*Provided entries*
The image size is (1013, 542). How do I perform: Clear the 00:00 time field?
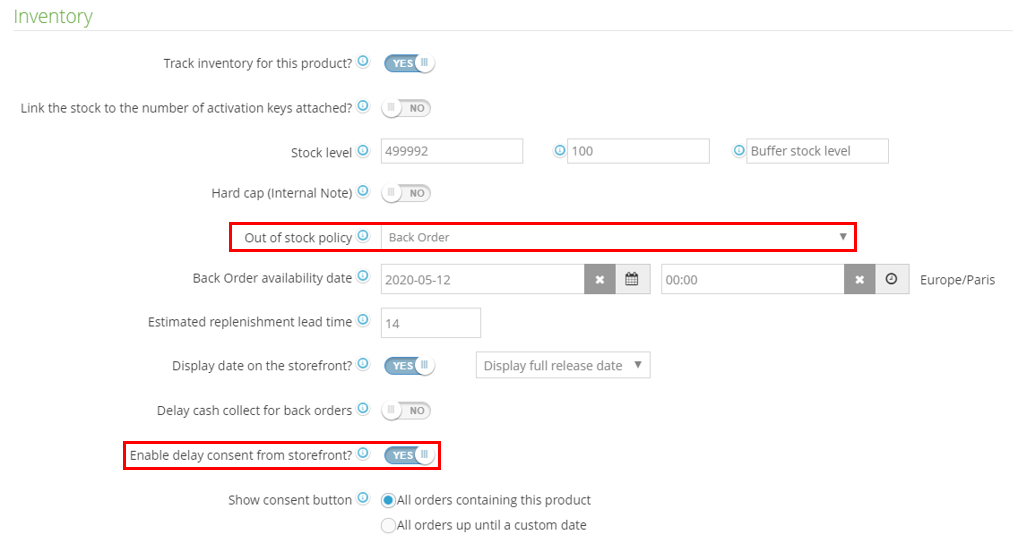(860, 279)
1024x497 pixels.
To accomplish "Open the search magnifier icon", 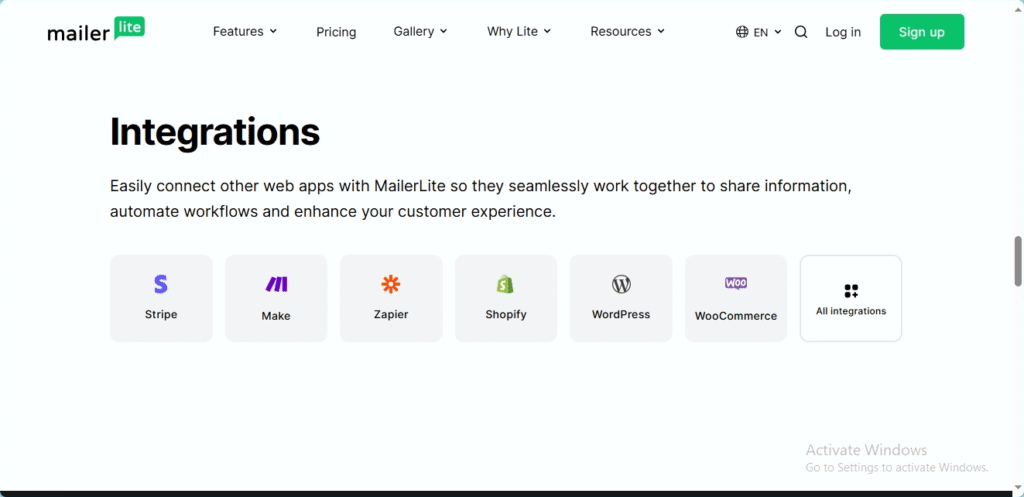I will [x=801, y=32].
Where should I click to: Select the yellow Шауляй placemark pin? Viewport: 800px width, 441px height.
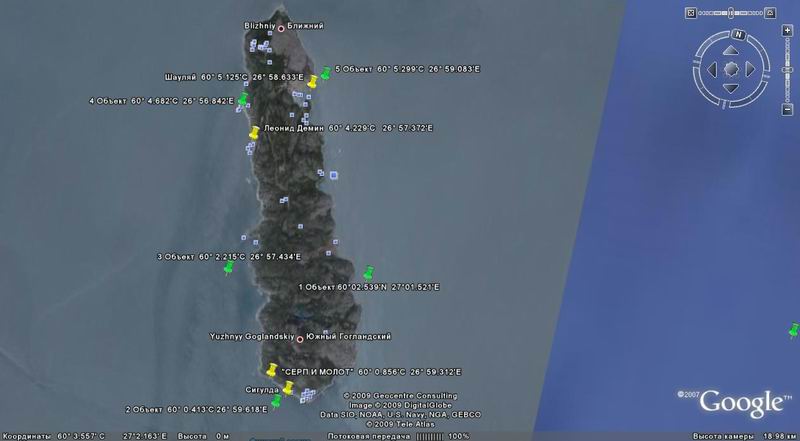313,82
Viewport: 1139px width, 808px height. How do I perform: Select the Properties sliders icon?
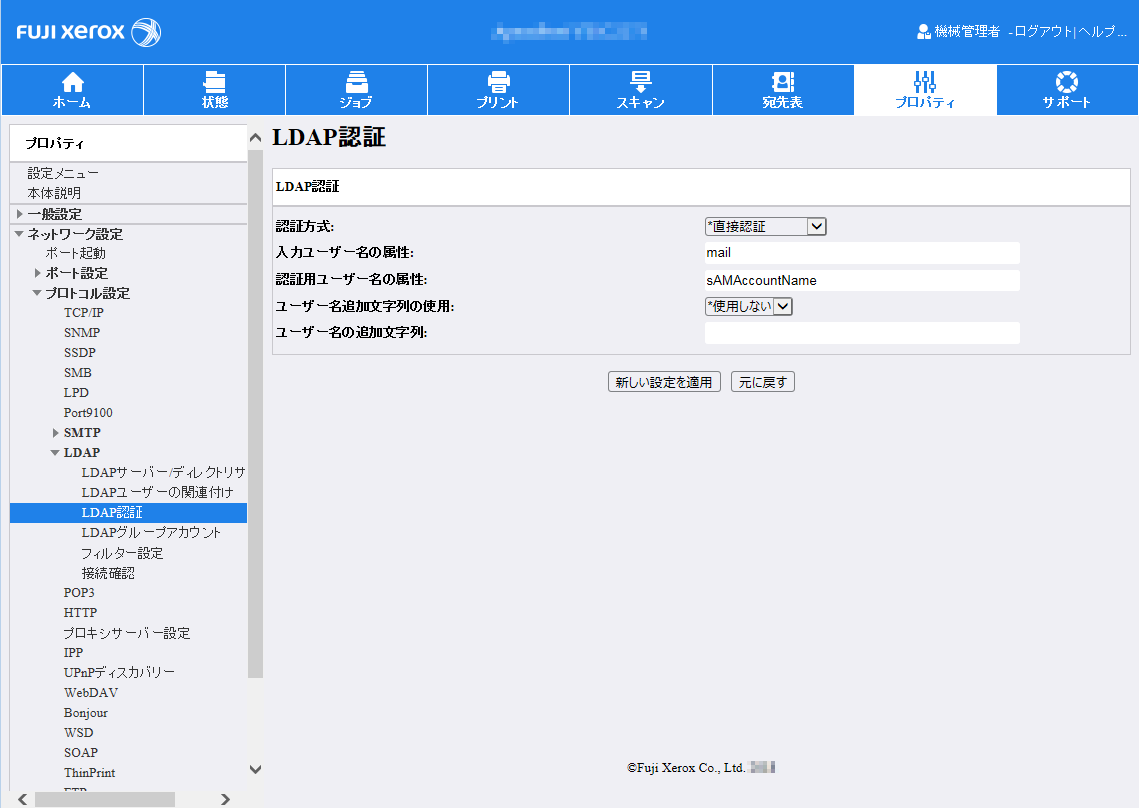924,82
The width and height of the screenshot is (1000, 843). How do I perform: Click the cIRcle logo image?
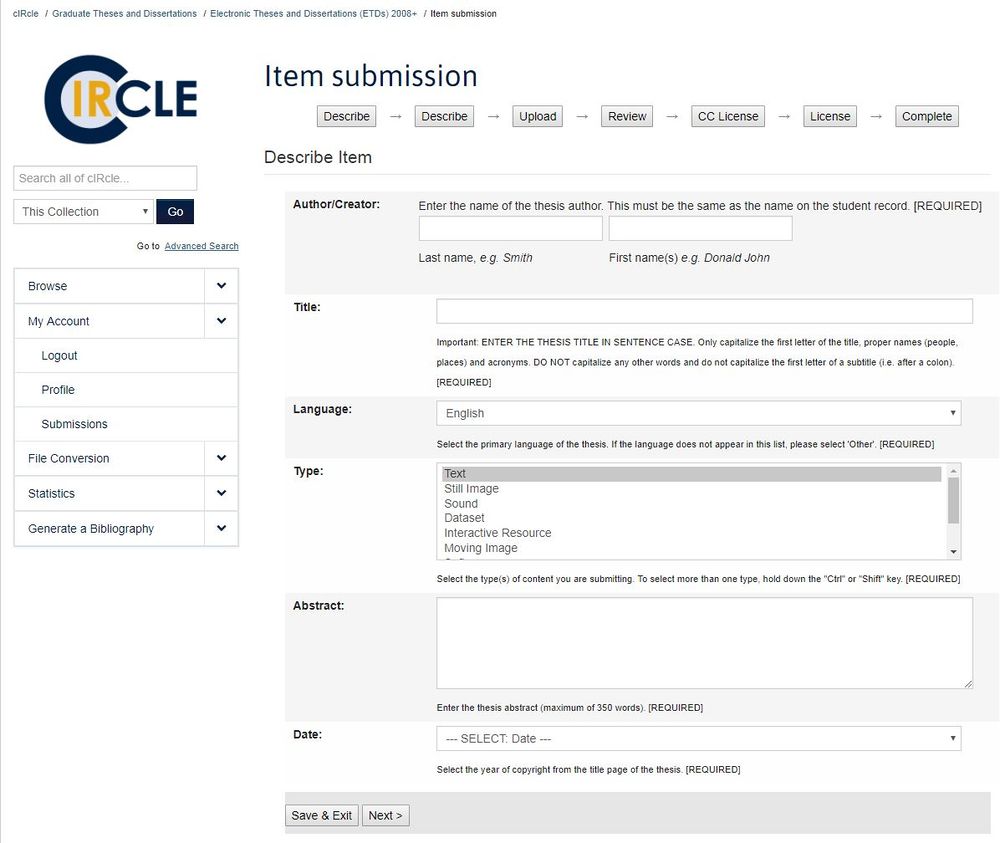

*What you have to do*
Take the line containing "Viewport: 1139px width, 808px" as the first line and the last line of the data above as the final one, and output exactly the lines between them, inclusive, with no pictures.

*Task response*
Viewport: 1139px width, 808px height. How do I perform: Select the Properties sliders icon?
924,82
The width and height of the screenshot is (1000, 843). How do I perform: Click the cIRcle logo image?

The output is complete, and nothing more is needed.